Too many people put it off because a] they think they can manage and b] they resist what they consider might be an intrusion.

There was no one more private than my husband. He hated having any workmen in the house and I put help off as long as I could.

When I eventually realised I needed it, and it was pressure from the members of this forum, I found a local agency and the manager made a home visit to discuss our needs. Even that discussion was held in the kitchen because my husband didn`t want to know.

The carer who came was excellent. My husband thought she was coming to help me with housework and she won him over on the first visit.

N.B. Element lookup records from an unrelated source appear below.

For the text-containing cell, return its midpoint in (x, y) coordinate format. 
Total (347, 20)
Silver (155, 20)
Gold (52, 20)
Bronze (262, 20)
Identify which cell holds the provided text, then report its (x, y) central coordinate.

Please try to get some help. If you get to the stage of carer breakdown emergency care for your parents will not be what you would choose.
 

Annie Marie

New member
Dec 29, 2023
6
0
Thank you everyone for your support and comments.
It’s so good to be able to speak to others who know how you feel!
I’m going to contact some home carers next week when they open again.
Happy New Year
A xx
 

Kristo

Registered User
Apr 10, 2023
121
0
My dad shadows my mum everywhere - I have him once a month for a few hours but he is getting fed up with that now! We found a couple of local carers groups (memory cafe and a music support group) that they go to together - that way Dad can still be with Mum but she gets to talk to other humans and leave the house. You could try this to start with? Don’t give them an option to say no, just say “we’re popping out today”. I have also engaged a care agency to do an initial assessment at home and they are going to start sending someone in the new year. Do it now, the waiting lists and admin take longer than you think, so if you can make a start with the support before it gets really desperate then you will all benefit. Good luck, I feel your frustration!!